GABRIELE
HOFFMANN:"OTTO von BISMARCK und JOHANNA von PUTTKAMER
Er war so hingerissen von schönen Frauen, aber Johanna galt nicht als schön. Er
heiratete sie, weil er sich mit ihr nie gelangweilt hat, und weil sie ihn zum Lachen
bringen könnte. So begründet Gabriele Hoffmann, warum Otto von Bismarck mit Anfang
30 ausgerechnet diese fromme pommersche Gutsherrentochter zur Frau nahm.
Die Historikerin widmet sich in dem Jahr, da der sogenannte Eiserne Kanzler seinen 200.
Geburtstag gehabt hätte, der bisher wenig gewürdigten wirklichen Rolle dieser ersten
deutschen Kanzlergattin. Keine der vielen Quellen ist wirklich neu, dennoch gelingt
Hoffmann ein wertvolles neues Bild dieses Paares. Weshalb sie auch unter dem Titel
Otto von Bismarck und Johanna von Puttkamer. Die Geschichte einer großen
Liebe eine Doppelbiographie gefertigt hat aus dieser Beziehung, in der allein schon
die Ehezeit 47 Jahre währte.
Man weiß, dass der wilde Junker von Bismarck ein stattlicher, gut aussehender
Jurist, Gutsherr und Schlossherr war, der nach unsteten Jahren nun eine politische
Karriere plante. Die jetzt zur Gattin auserwählte, neun Jahre jüngere Johanna galt als
eher unscheinbar und sehr fromm. Entscheidende Quellen zur Klärung der tatsächlichen
Rollenverteilung und vor allem der echten Bismarck-Gattin entwickelt die
erfahrene Historikerin auf der Grundlage der ungeheuren Fülle von Briefen zwischen den
Beiden schon bedingt durch die häufigen berufsbedingten Trennungen die
zumindest für den Jahrhundert-Politiker ohnehin den Ruf auch literarischer Qualität
genießen.
Untermauert mit Tagebüchern, Memoiren und Briefen anderer Zeitgenossen formt sich alsbald
ein deutlich anderes Bild Johannas, die in den bisherigen Veröffentlichungen zumeist als
schlichte und langweilige Randfigur ohne nennenswerte Bedeutung beschrieben wurde. Hier
zeigt sich nun ein durchaus starker, eigenwilliger Charakter mit manch unterdrückten
Aggressionen, die sich selten, dann aber heftig entluden nicht unähnlich einiger
bekannter Ausrastern des Reichskanzlers.
Gerade durch die politische Arbeit des vielfach verehrten und noch öfter angefeindeten
Otto von Bismarcks gab es auch Spannungen zwischen den Eheleuten und Gabriele Hoffmann
lässt auch die seltsame Affäre von 1862 nicht unerwähnt, als der Gatte wochenlang mit
dem russischen Grafen-Ehepaar Orloff durchs sonnige Frankreich reist und der 25 Jahre
jüngeren Catty offenbar zumindest heftig den Hof macht. Johanna verschweigt
ihre Kränkung durchaus nicht als duldende ferne Ehefrau.
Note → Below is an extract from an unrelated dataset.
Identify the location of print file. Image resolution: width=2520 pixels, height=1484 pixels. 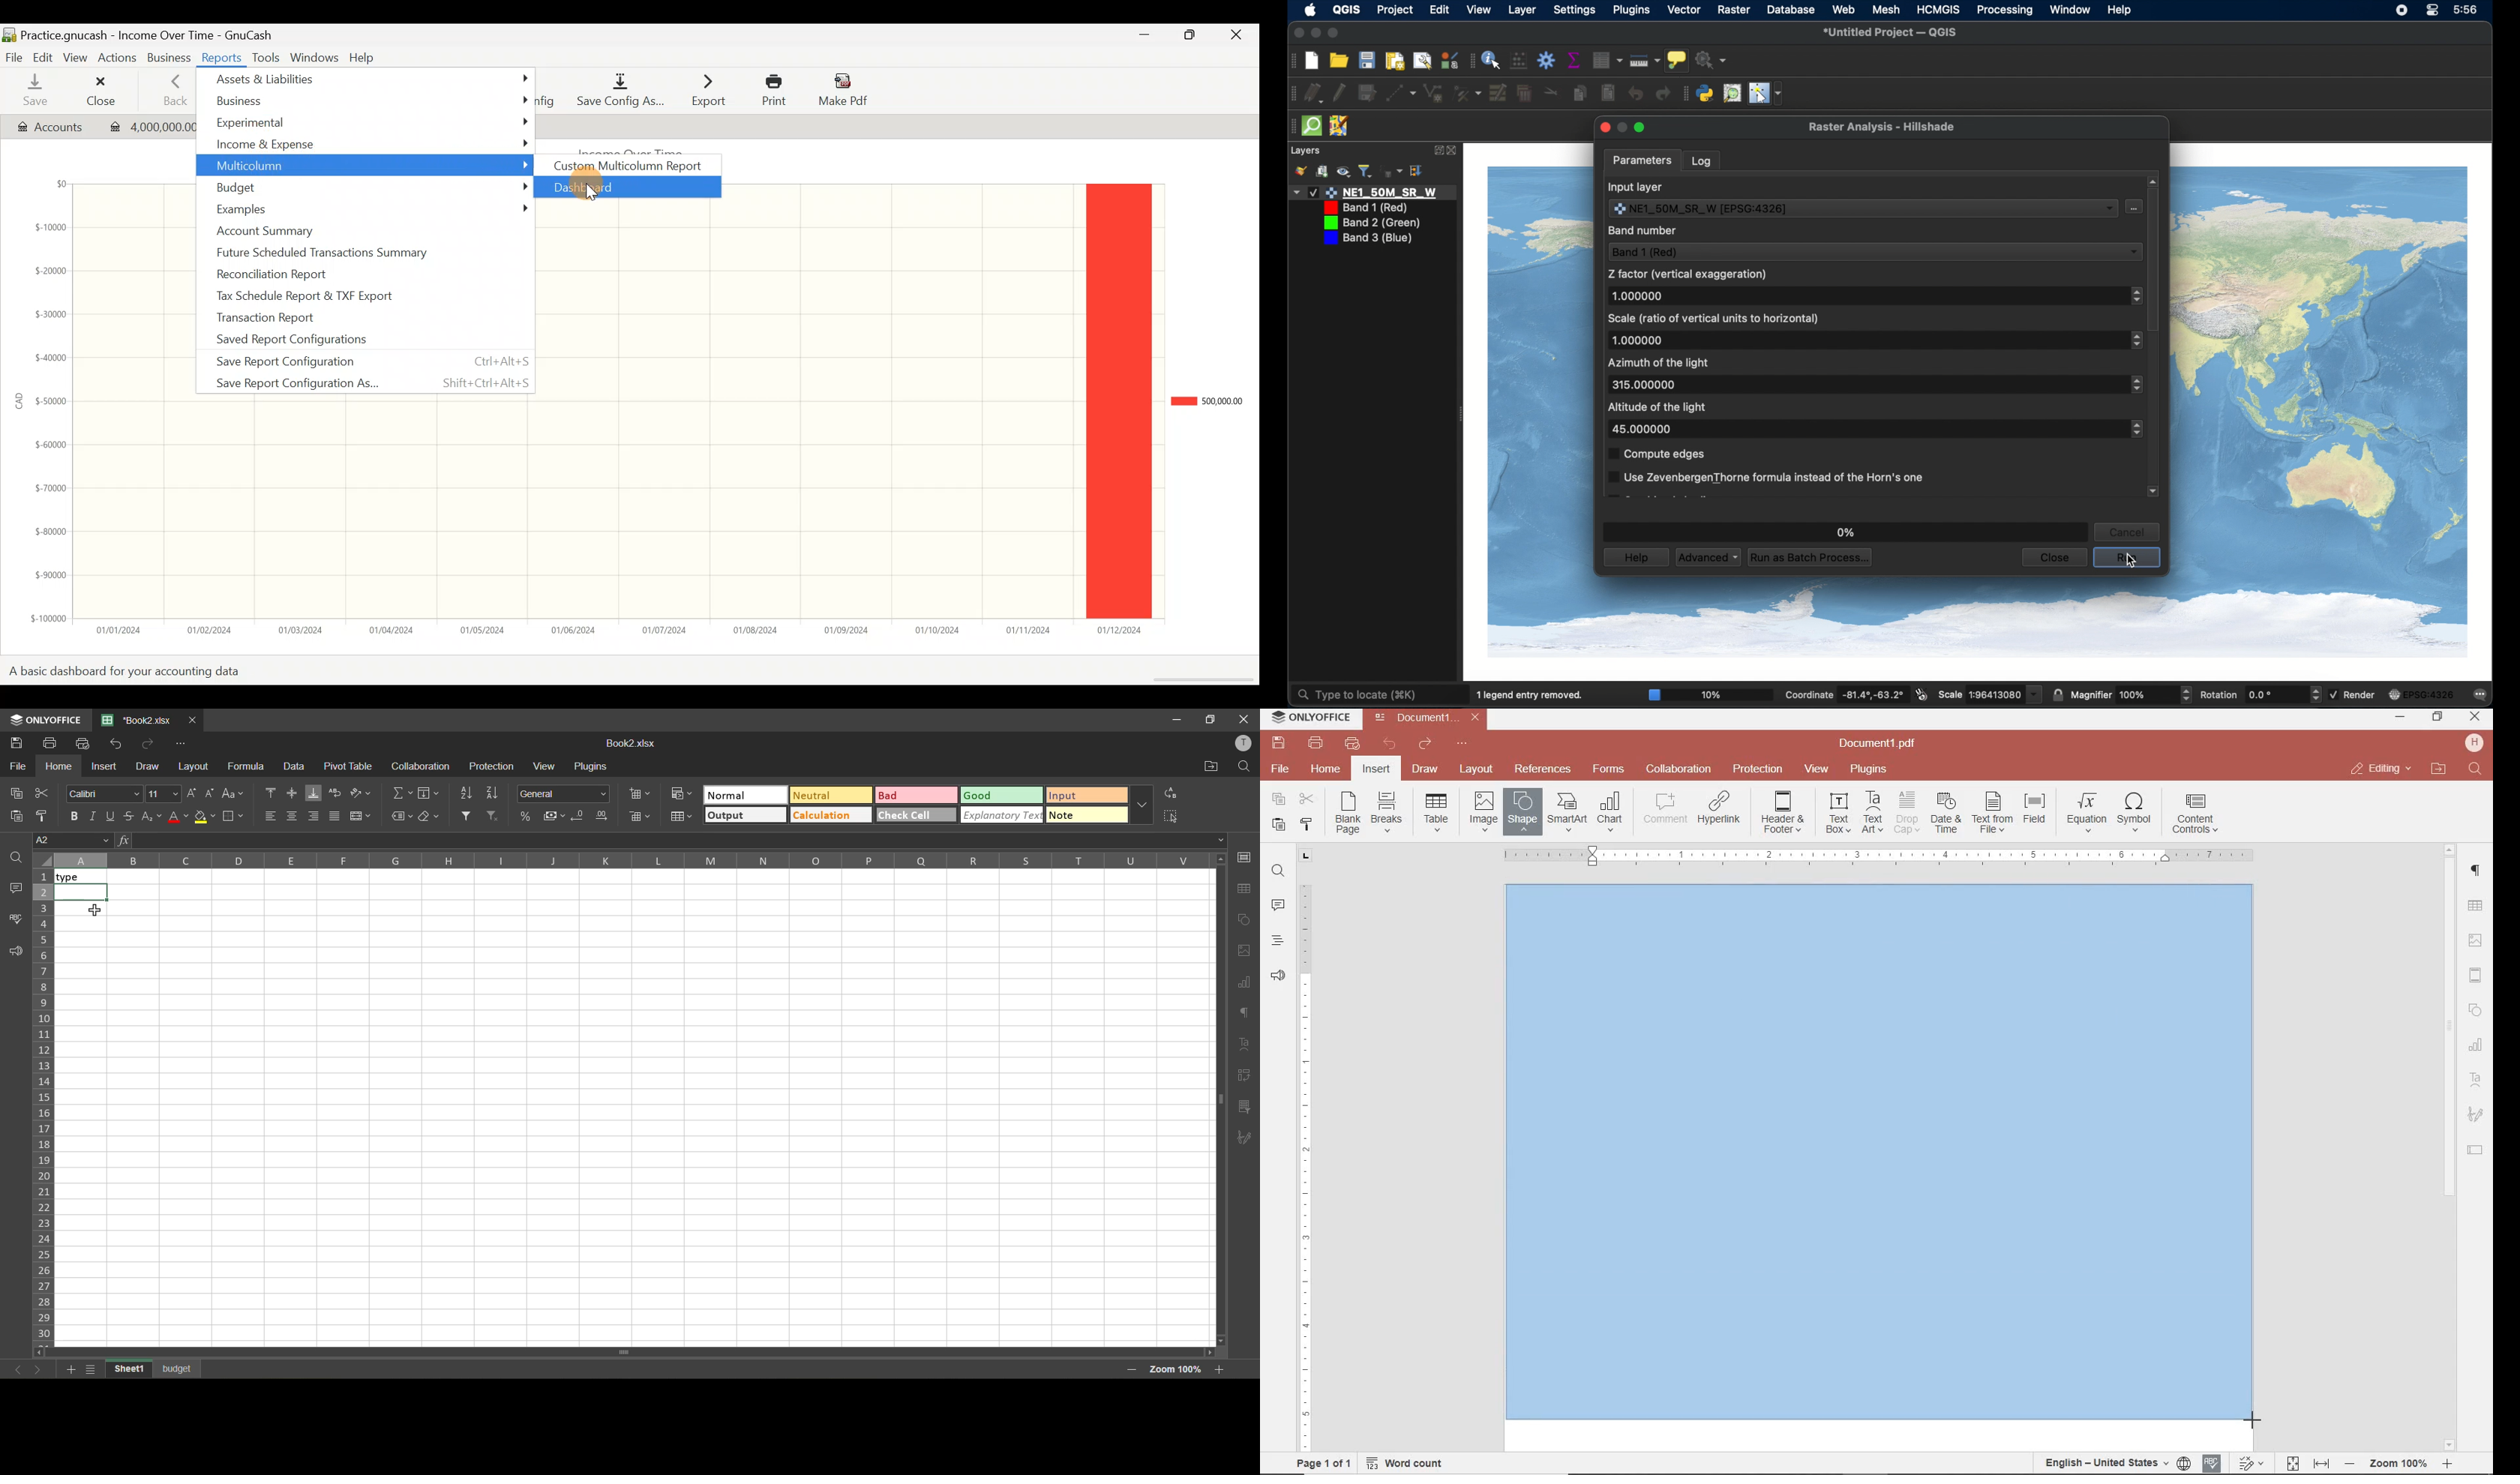
(1316, 743).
Ansonsten jedoch harmonieren die Eheleute privat wie beruflich mit Johanna als begabter
Gastgeberin wenn sie nicht gerade die verabscheuten Pflichten als Salondame
erfüllen muss, zumal sie Berlin und den Hof ohnehin nicht mag. Um so mehr liebten beide
Eheleute das Landleben auf den Gütern in Pommern oder im Sachsenwald, wohin sich der so
umtriebige Machtpolitiker wegen immer neuer Krankheiten häufig zurückziehen musste.
Wie innig und ungezwungen es dort zugeht, hat etwas beinahe Idyllisches, wobei Johanna
zuweilen ähnlich emotional überreagiert und dann unter ernsten psychosomatischen
Krankheiten leidet wie er. Geradezu fatal wurde die Neigung der liebevollen Gattin, ihren
Mann, der für seine unmäßigen Ess- und Trinkgewohnheiten sowieso bekannt war, in
Krisenzeiten besonders auf diese ungesunde Weise zu verwöhnen. Die hierzu geschilderten
Gewohnheiten, Leidenszeiten und Heilversuche gehören zu den interessantesten und auch
intimsten Einblicken in das ohnehin romanhaft bewegte Leben dieses Paares.
Fazit: Gabriele Hoffmann zeichnet ein erstaunlich frisches neues Bild der Beiden und
unterlegt deutlich, welche bedeutende Rolle Johanna von Puttkamer im Leben Otto von
Bismarcks spielte und hier in erheblichem Maße eben auch für sein wegweisendes Wirken
als einer der wichtigsten und größten Politiker seiner Zeit.